**Exercise aim**: Unless it is a picture, every line from the start of the entries through the line with "Given: Click the 996 Tr views count" must be retyped exactly.

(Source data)
● ● ● ●

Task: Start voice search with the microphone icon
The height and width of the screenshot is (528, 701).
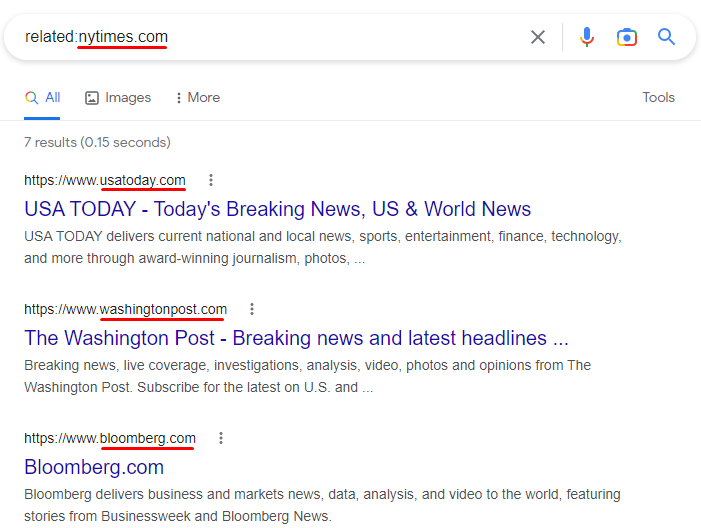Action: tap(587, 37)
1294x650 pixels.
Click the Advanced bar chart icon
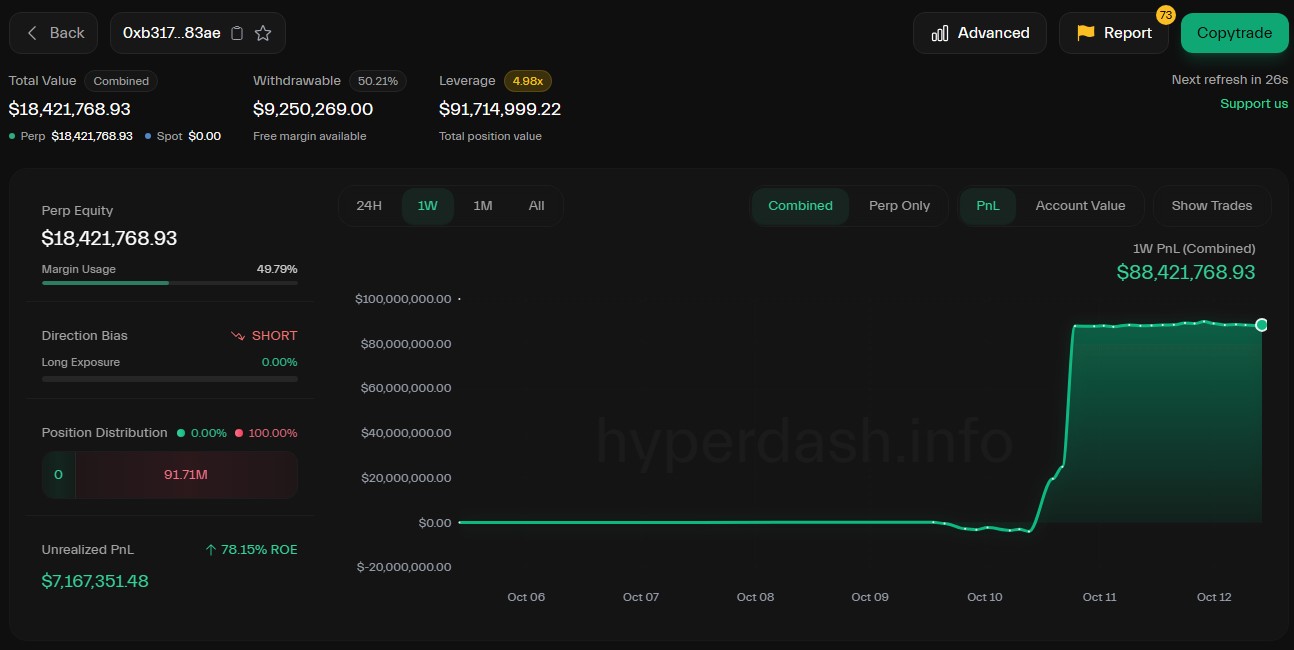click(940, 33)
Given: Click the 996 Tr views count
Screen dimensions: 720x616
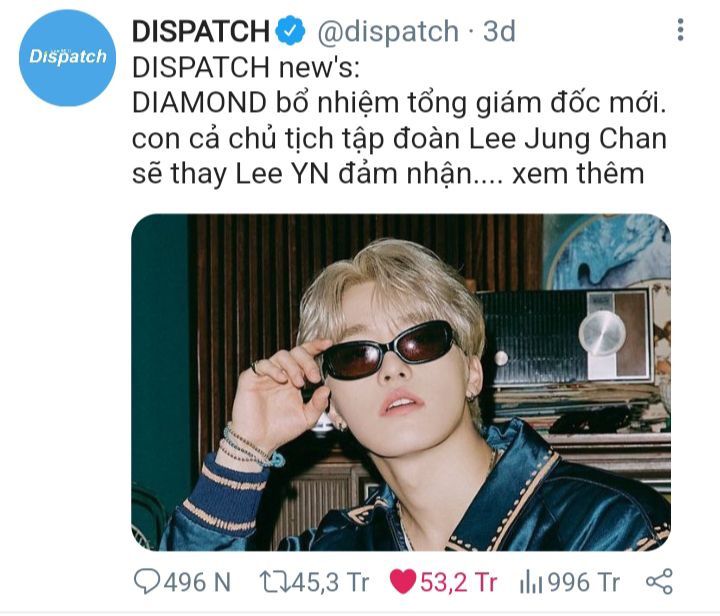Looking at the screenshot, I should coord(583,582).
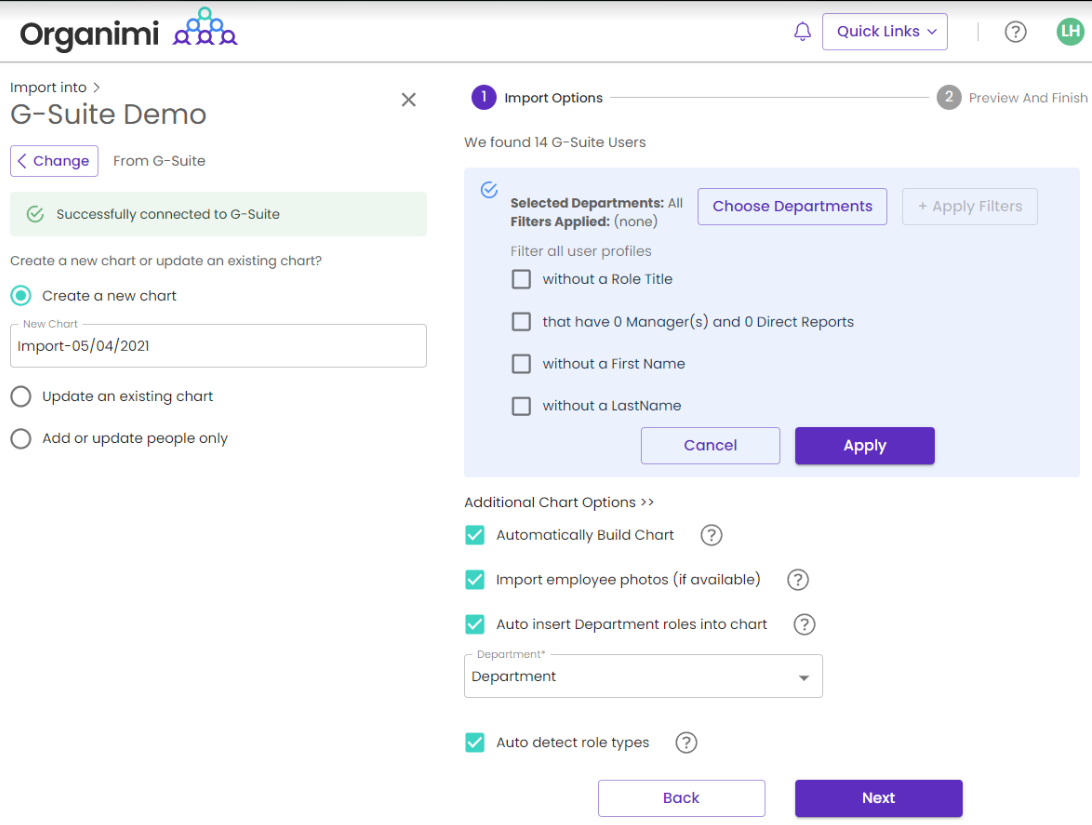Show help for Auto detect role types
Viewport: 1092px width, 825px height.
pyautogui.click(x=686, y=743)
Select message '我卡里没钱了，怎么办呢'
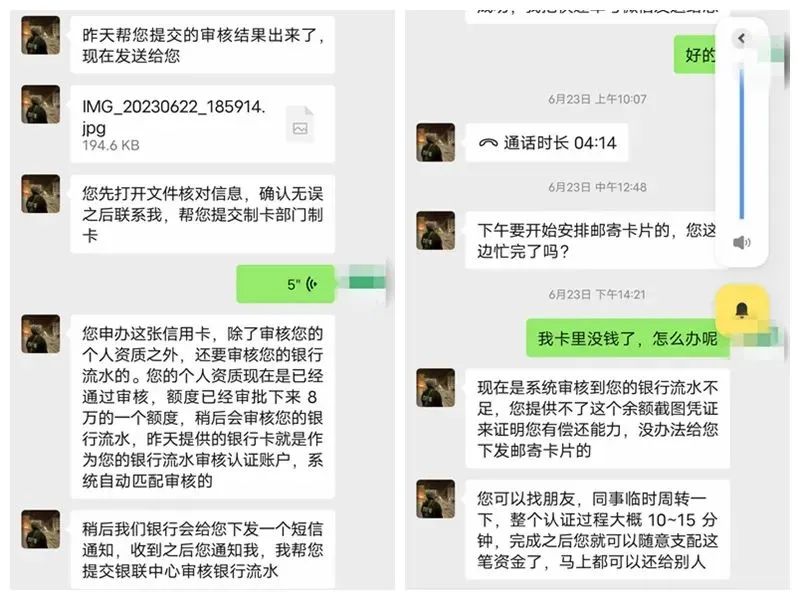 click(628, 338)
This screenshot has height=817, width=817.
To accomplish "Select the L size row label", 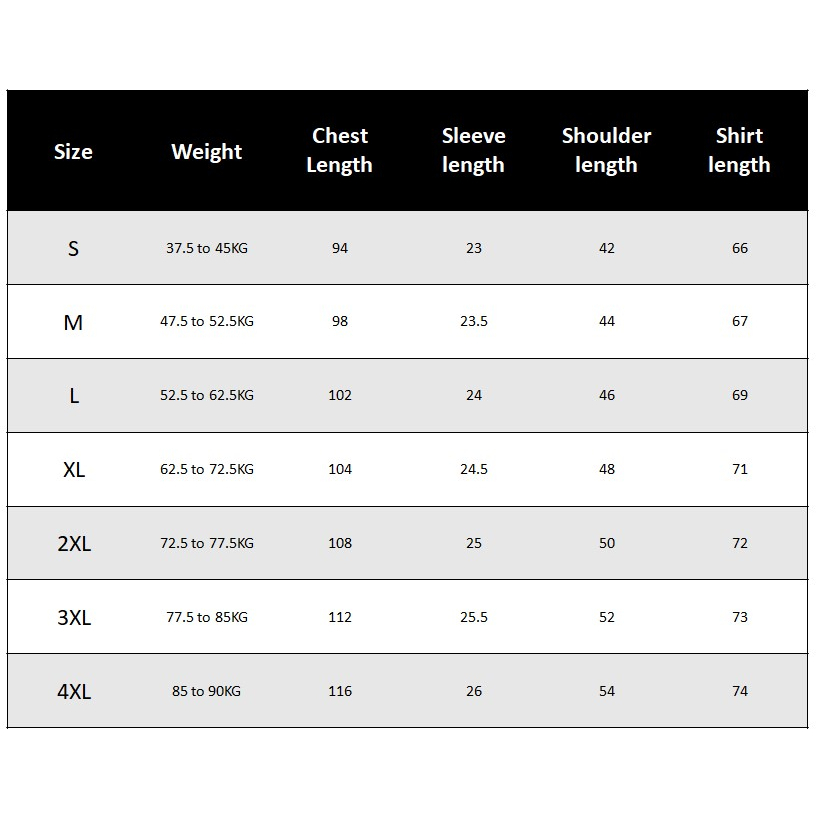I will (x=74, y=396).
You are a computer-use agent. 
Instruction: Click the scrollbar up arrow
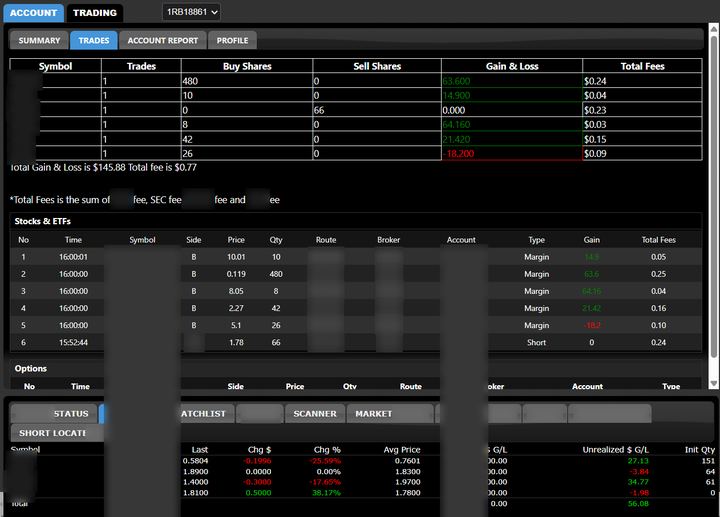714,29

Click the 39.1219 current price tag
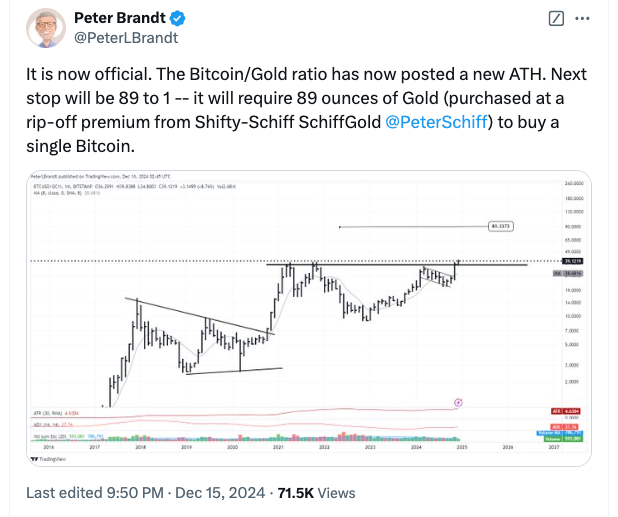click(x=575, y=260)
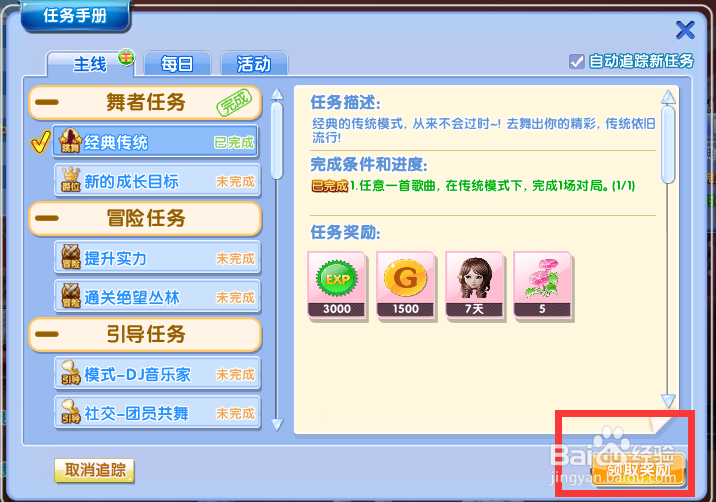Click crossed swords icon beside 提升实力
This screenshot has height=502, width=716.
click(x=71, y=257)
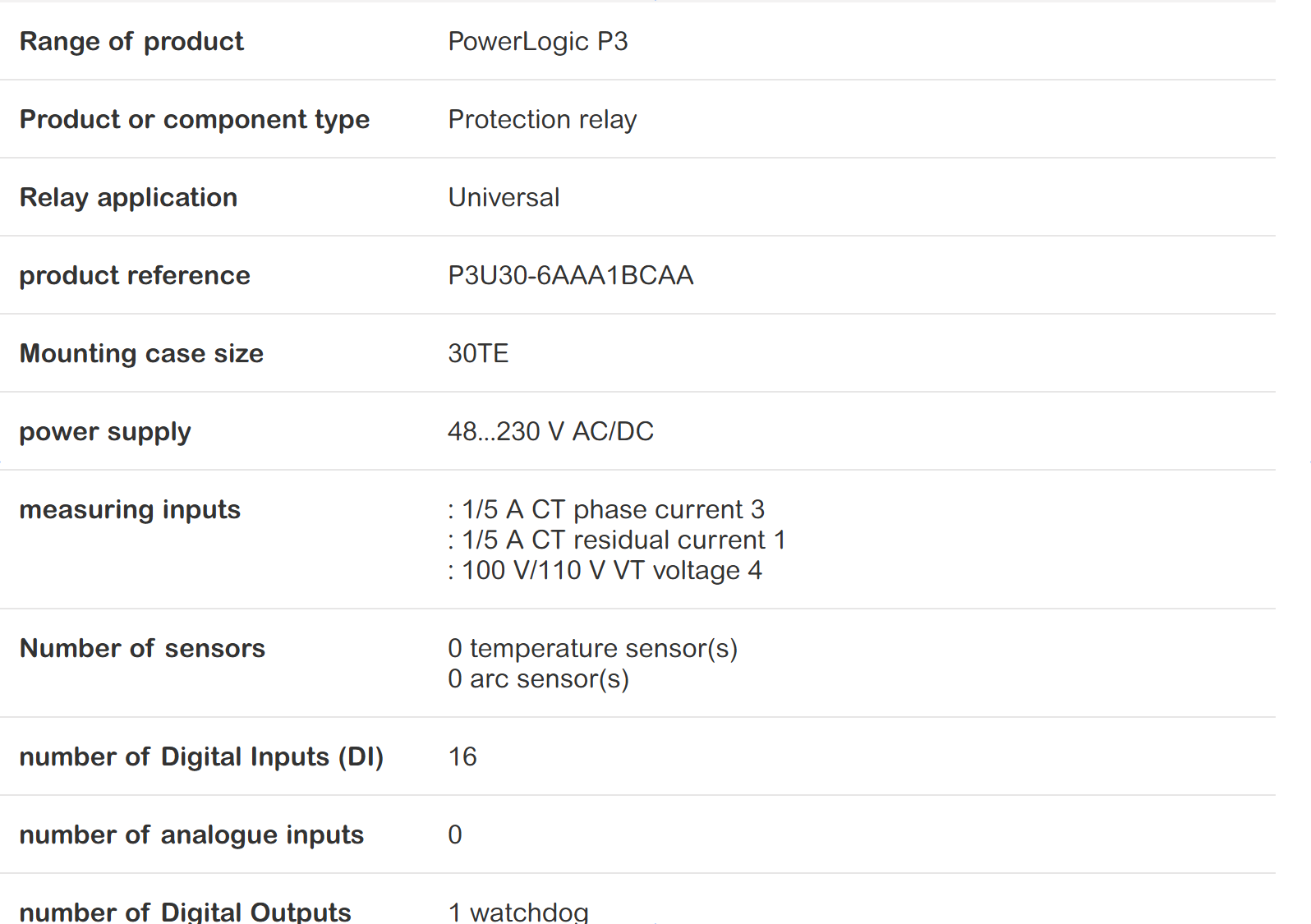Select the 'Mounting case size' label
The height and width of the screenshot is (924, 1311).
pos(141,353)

● ● ● ●

**Solution to this exercise**:
Task: Start voice search with the microphone icon
The height and width of the screenshot is (528, 701).
Action: tap(587, 37)
1294x650 pixels.
Click the Advanced bar chart icon
click(940, 33)
Given: Click the 996 Tr views count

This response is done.